Faulkner et Tarkovski
Nourri de toute la culture Southern Gothic (William Faulkner, Carson McCullers, Flannery O’Connor…) mais aussi de films aussi divers que ceux d’Andrei Tarkovski et de Michelangelo Antonioni, Kentucky Route Zero pourrait n’être qu’un (brillant) exercice de style hors du temps, mais c’est aussi un jeu qui nous parle de notre époque. Parfois de manière allusive ou cryptique, mais aussi tout à fait clairement par sa manière de montrer, même métaphoriquement, ce que le capitalisme fait subir aux terres et aux gens. Et s’il y a ici un « méchant », c’est incontestablement ce dernier (à travers la « Compagnie d’électricité »).
Il flotte sur Kentucky Route Zero un parfum de fin du – ou en tout cas d’un – monde, mais cette dimension funèbre qui va de pair avec le rythme, plutôt lent, de l’aventure, ne la rend pourtant jamais désespérante. Car, même sous les eaux et dans l’obscurité persistent un peu de lumière et de beauté. « Persistance » pourrait bien être un mot-clé, d’ailleurs : ne pas se laisser abattre, tenir, rester. Même sous forme de spectre, même passivement, résister.
« Tourisme secret »
On ne prétendra pas avoir tout saisi à Kentucky Route Zero. Pas plus, disons, qu’à certains films de Jean-Luc Godard ou de David Lynch ou aux séries télé de Damien Lindelof. Mais tant pis, ce n’est pas grave – ce n’est jamais grave. Même en vrac, même de manière fragmentaire ou hors contexte, ce que le jeu de Cardboard Computer nous offre est précieux.
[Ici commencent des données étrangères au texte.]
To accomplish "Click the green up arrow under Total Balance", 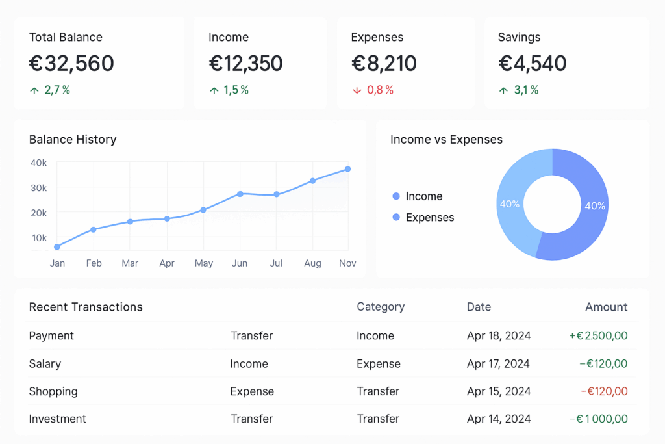I will pos(34,90).
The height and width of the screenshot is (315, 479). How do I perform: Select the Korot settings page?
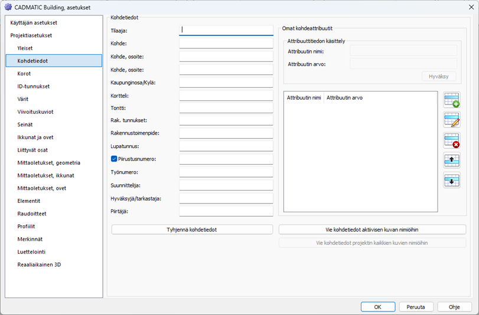point(24,74)
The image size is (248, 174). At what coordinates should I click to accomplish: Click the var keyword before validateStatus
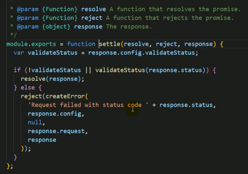[19, 53]
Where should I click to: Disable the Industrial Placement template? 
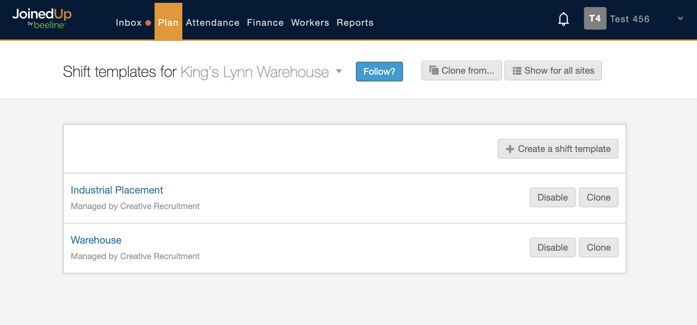[x=552, y=197]
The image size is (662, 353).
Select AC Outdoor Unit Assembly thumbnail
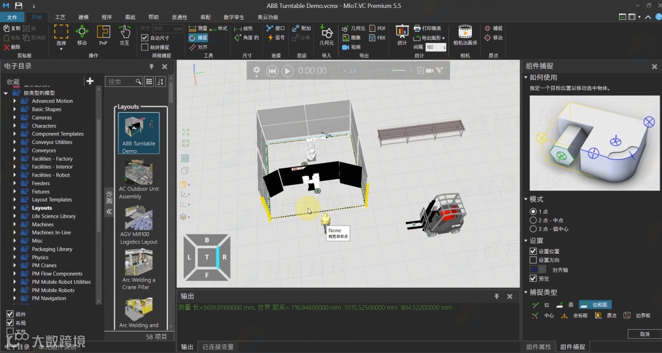[x=139, y=174]
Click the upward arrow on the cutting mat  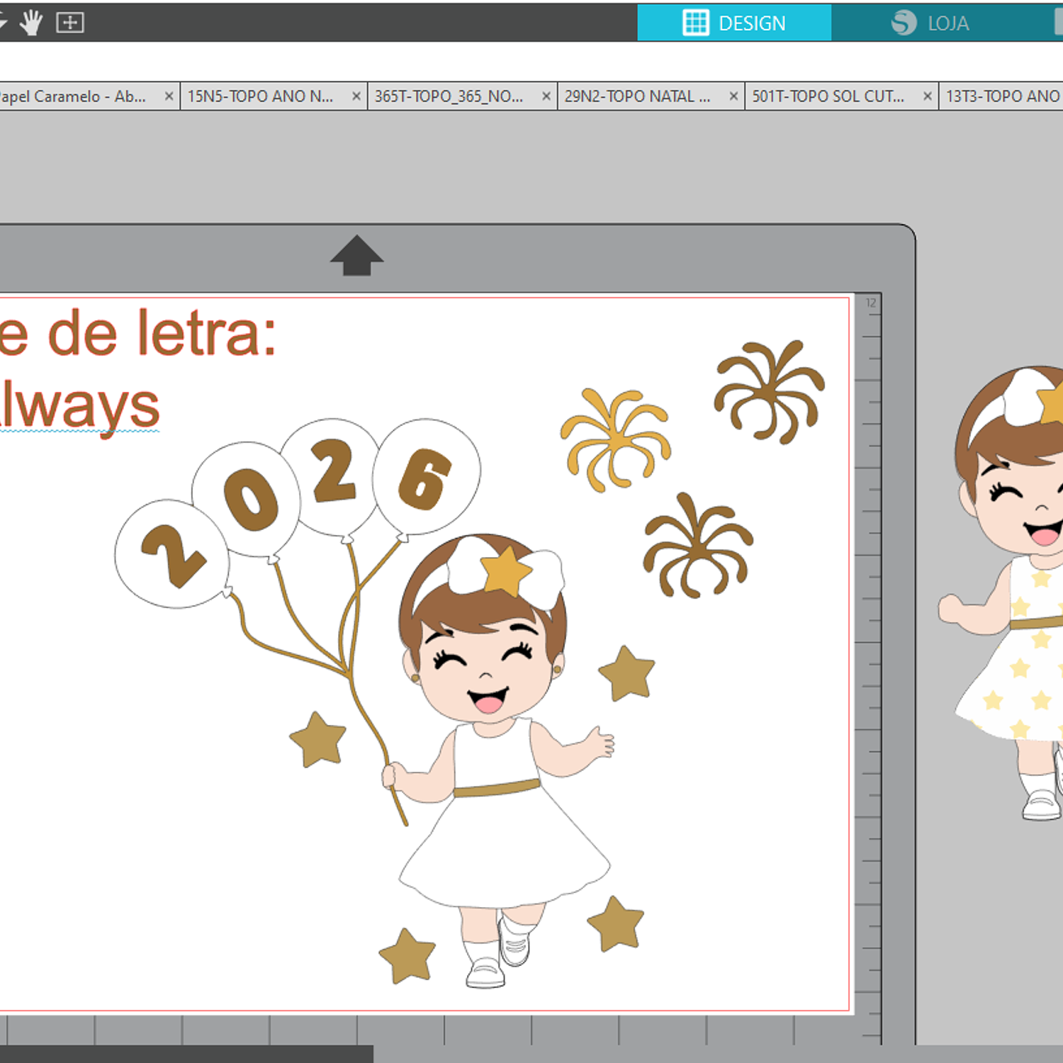pyautogui.click(x=356, y=255)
Dans l’un des « interludes » qui sont autant de mini-épisodes intercalés entre les actes, on utilise un téléphone rose pour appeler le « Bureau du tourisme secret ». C’est une assez bonne définition de ce que nous amène à faire Kentucky Route Zero : du « tourisme secret », sans guide ni carte à suivre avec certitude mais avec une multitude de points d’intérêt.
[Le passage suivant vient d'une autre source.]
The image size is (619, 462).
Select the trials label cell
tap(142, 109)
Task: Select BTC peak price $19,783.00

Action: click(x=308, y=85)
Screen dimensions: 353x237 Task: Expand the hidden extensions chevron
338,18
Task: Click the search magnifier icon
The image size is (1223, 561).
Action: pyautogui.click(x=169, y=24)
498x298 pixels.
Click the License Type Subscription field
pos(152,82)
Dans le dernier acte, la communauté qui s’est formée au fil du jeu est rassemblée dans une ville fantôme. C’est-à-dire : une ville à laquelle aucune route ne mène et dans laquelle on croise sans cesse, littéralement, des fantômes. Il fait beau, on entend chanter des oiseaux. Et puis le temps change, un peu. Des silhouettes apparaissent, se déplacent, repartent. Le chat court d’un côté à l’autre de la grande place, guidé par un oiseau lumineux que l’on fait voler à volonté. « J’ai l’impression d’être sur scène en ce moment », annonce quelqu’un. Et puis : « Cette inondation a rendu les choses inéluctables. » Ou encore, un peu avant : « Il est temps de trouver un autre toit. » Avec son dispositif aussi simple que magistral, cet Acte V profondément émouvant vient idéalement clore Kentucky Route Zero, cette aventure sans pareil. Ce jeu prodigieux.
Kentucky Route Zero (Cardboard Computer / Annapurna Interactive), sur Mac, Linux, Windows, Switch, PS4 et Xbox One, environ 23€
Et aussi :
« Wide Ocean Big Jacket »
Une virée au camping pour deux (jeunes) adultes, leur nièce volubile et le copain à lunettes de cette dernière : tel est le programme de l’étonnant Wide Ocean Big Jacket, qui cache derrière un style graphique faussement simpliste une belle profondeur dans son approche de l’intime. Ici aussi, le texte est essentiel, mais sa force naît directement de l’écart apparent avec le mode de représentation des vingt séquences de ce jeu idéalement resserré – compter environ une heure et demie pour en voir la fin – conçu par une toute petite équipe. En plus de tout le reste, il s’agit à ce jour probablement de la toute meilleure simulation de pipi dans les buissons.
Sur Switch, Mac, Linux et Windows, Turnfollow / Tender Claws, environ 7€
« Coffee Talk »
Après VAL-11 HALL-A et The Red Strings Club, voici Coffee Talk : le jeu de barman serait-il en passe de devenir un genre vidéoludique à part entière ? Dans le visual novel du fort recommandable studio indonésien Toge Productions (Rage in Peace, Ultra Space Battle Brawl…), c’est plus exactement le rôle d’un barista que l’on tient. Un barista qui n’en finit pas de recevoir les confidences de ses clients qui se rencontrent, deviennent amis ou au contraire s’affronte. Un peu « léger » dans son écriture (mais débordant de bonne volonté) quand il se pique d’aborder des sujets comme le racisme ou le sexisme, Coffee Talk emporte le morceau grâce à son casting joyeusement fantasy, car cette histoire prend place dans une réalité alternative où l’humanité partage la terre avec des elfes, des vampires, des loups-garous et des succubes adeptes, selon les cas, de l’expresso ou du chaï latte. Qu’entre deux discussions de comptoir, on ne se lasse pas de préparer.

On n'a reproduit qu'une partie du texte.